3. Professional Fees
In business, tools can come in many forms, such as professional services. As you start or even continue to grow your business, you might rely on experts’ help to continue to succeed in running your business.
For example, if sued by a customer, you are going to need legal help. If you need fiscal advice for your business, then you should consult the expertise of an accountant. Professional fees can get add up, but they are significant to your business.
4. Maintenance and Equipment
The size or industry of your store or business does not matter. At some point, you will need equipment. It’s essential to know how much gear you need and the costs for tools, etc. As an entrepreneur or business owner, you need to account for additional equipment you need as your business grows. Equipment and maintenance will always be a cost you should consider budgeting for, such as plumbing for your new space.
The more your business grows, and theirs more demand, there are more demands on you. So, as your business grows, you will need to consider hiring extra hands to help you with your daily operations. However, hiring employees can be costly. There are unexpected costs of running a business when you add payroll. Some employee expenses include training costs, taxes, benefits, and regular wages.
Being an entrepreneur means handling your taxes. Income tax and business tax varies depending on where you live and the type of business you operate. As an entrepreneur running your own business, you need to stay up to date with your business’s deadlines and tax rates.
7. Payment Delays
Payment delays are not an unexpected direct cost, but they do cost you. Your cash flow depends on customers sending timely payments, but when consumers are slow to pay, your business loses money.
Try and avoid late payments by fine-tuning your payment terms and conditions on your invoice and following up with late-paying customers. Make sure to give yourself a cash cushion so that you can manage those payment delays.
Some expenses are inevitable, such as inventory being damaged, lost, or stolen. Accidents happen, or merchandise is lost between suppliers and the customer. This is called shrinkage. If your business sells products, this can be an unexpected cost that was not considered.

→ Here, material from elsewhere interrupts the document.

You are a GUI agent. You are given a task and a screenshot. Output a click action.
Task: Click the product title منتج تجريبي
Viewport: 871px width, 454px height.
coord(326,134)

Time is valuable, especially when we do not have much time in the day. Spending too much time on tasks that do not generate revenue for your business is a dangerous hidden expense of being an entrepreneur. Make lists of items you need to do and accomplish throughout your day. Prioritize your plan to see which tasks require the most time devoted to it.
10. Credit Card Fees
Cash-only business is fading, and most people do not carry cash on them anymore. Companies need to accept credit cards to be more convenient for customers to make purchases. However, offering credit cards comes with the cost of providing payment options.
To accept credit card payments, you need a merchant account through a bank and lease or buy credit card processing equipment. Each time a credit card is run through the machine, the processing company charges you a fee.